## Preparation (40 points total)
### [20 points] Define and prepare your class variables. Use proper variable representations (int, float, one-hot, etc.). Use pre-processing methods (as needed) for dimensionality reduction, scaling, etc. Remove variables that are not needed/useful for the analysis.

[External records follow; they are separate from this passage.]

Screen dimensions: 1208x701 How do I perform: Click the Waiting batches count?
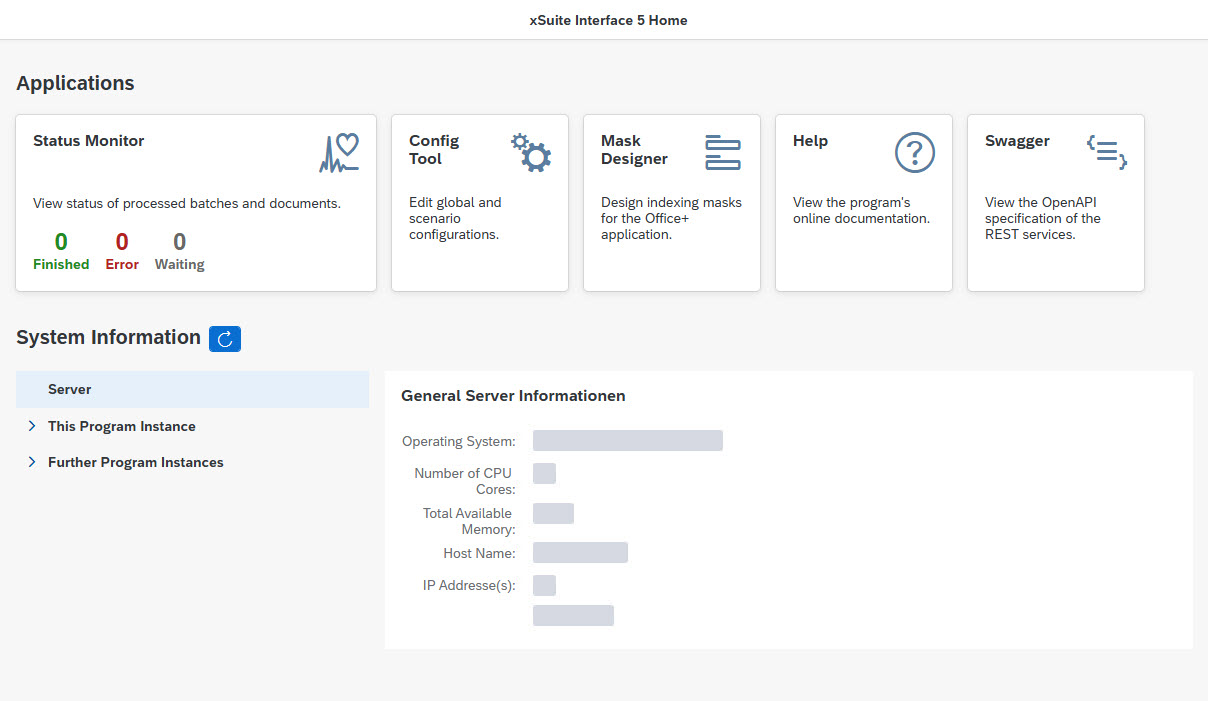[x=179, y=242]
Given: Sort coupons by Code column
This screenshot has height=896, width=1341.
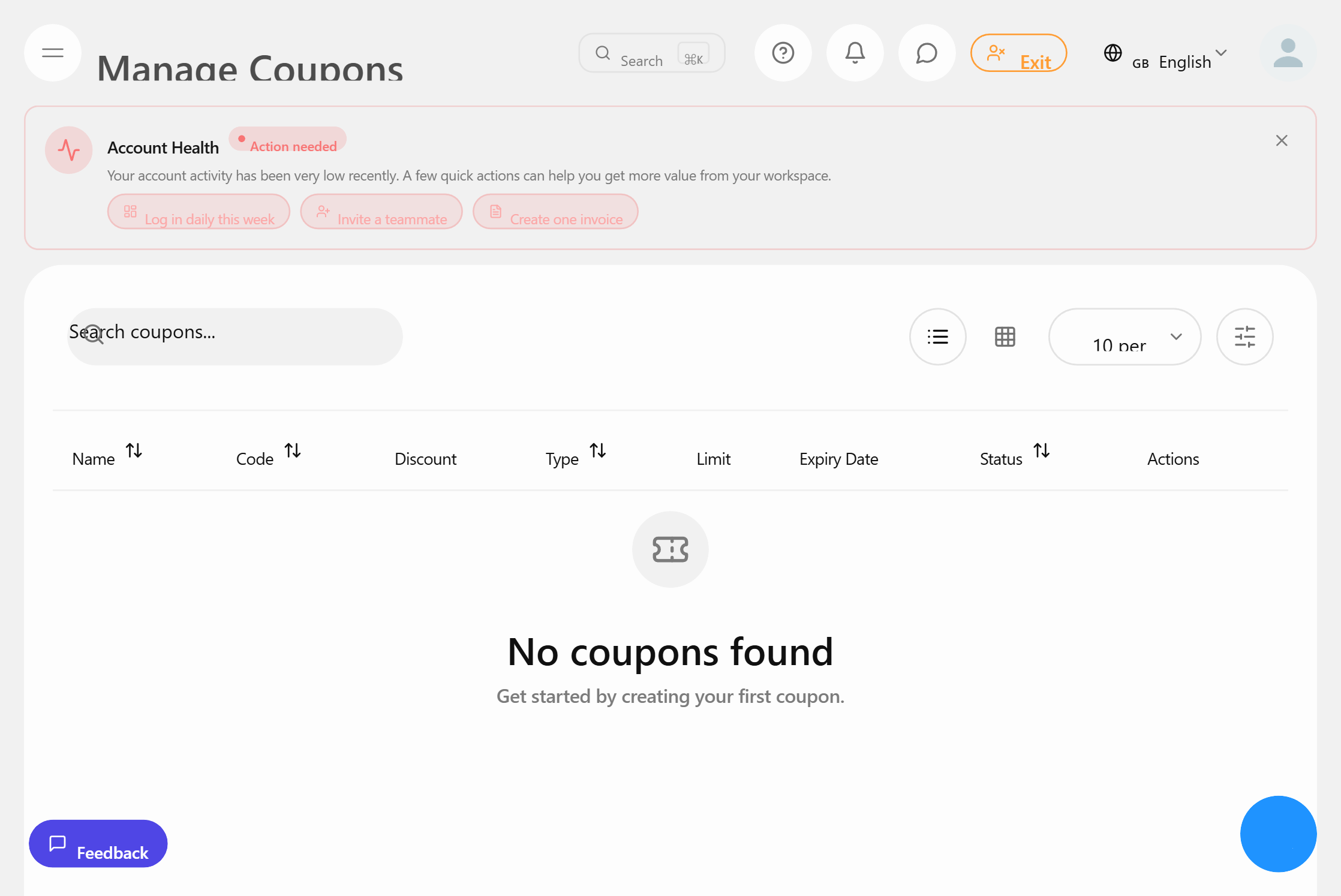Looking at the screenshot, I should (293, 450).
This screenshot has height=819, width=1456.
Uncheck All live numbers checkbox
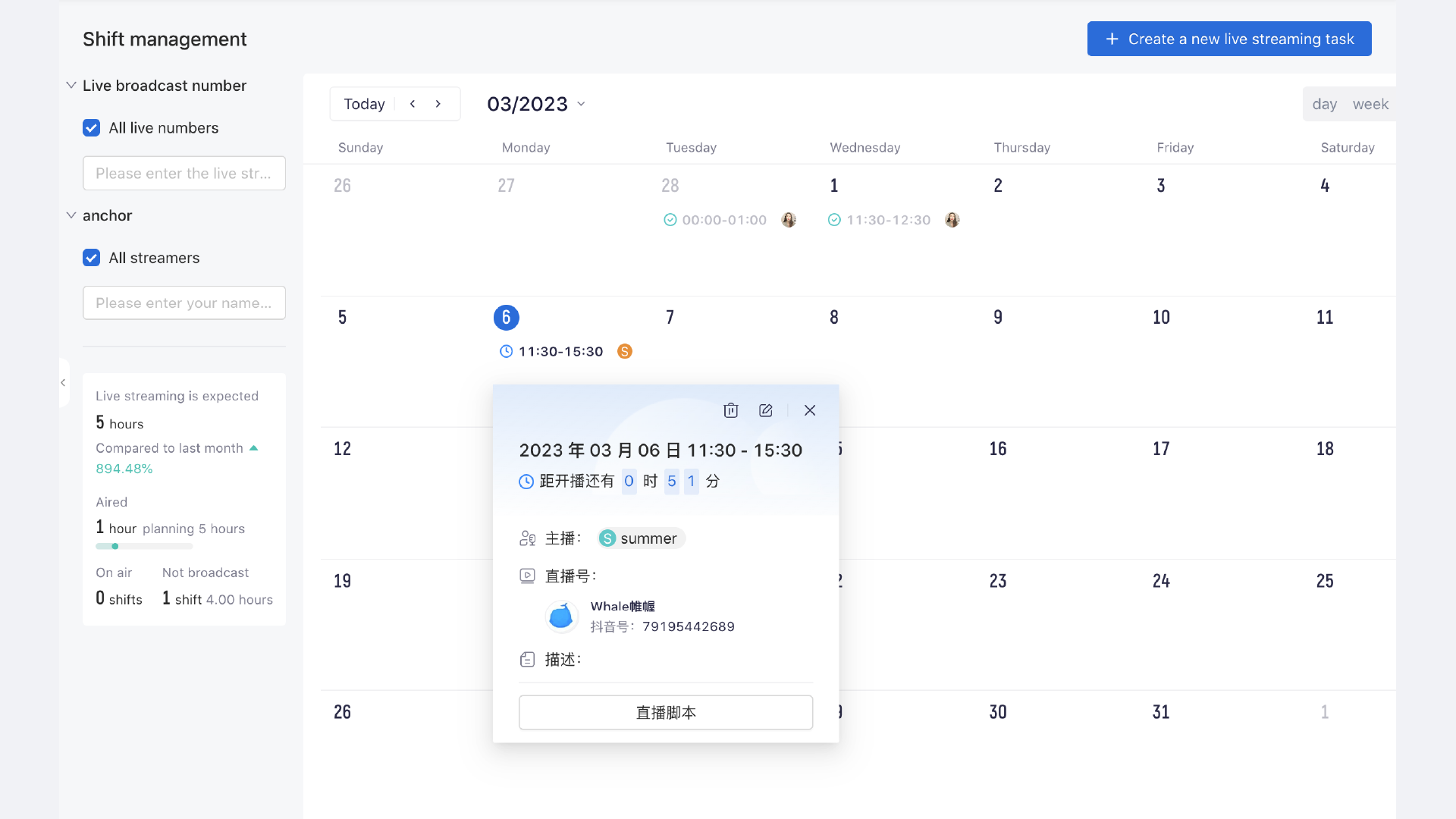pyautogui.click(x=92, y=128)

Describe the final dataset that is used for classification/regression (include a description of any newly formed variables you created).   

In [1]:
import numpy as np
import pandas as pd
import keras
from keras.preprocessing import sequence

raw_df = pd.read_csv('./south-park-dialogue/All-seasons.csv')

Using TensorFlow backend.


In [2]:
all_classes = raw_df['Character'].values
df = pd.DataFrame(raw_df.drop(['Character', 'Season', 'Episode'], axis=1).values, index=raw_df['Character'], columns=['Line'])

uniques, counts = np.unique(all_classes, return_counts=True)
num_classes = len(uniques)

to_delete = []
names_to_delete = []

character_line_minimum = 100

for i, idx in enumerate(counts):
    if idx < character_line_minimum:
        names_to_delete.append(uniques[i])
    
print("Removing all characters with less than", character_line_minimum, "lines")
print("Total Characters to Remove:",len(names_to_delete))
print("Total Characters Left: ",len(uniques) - len(names_to_delete))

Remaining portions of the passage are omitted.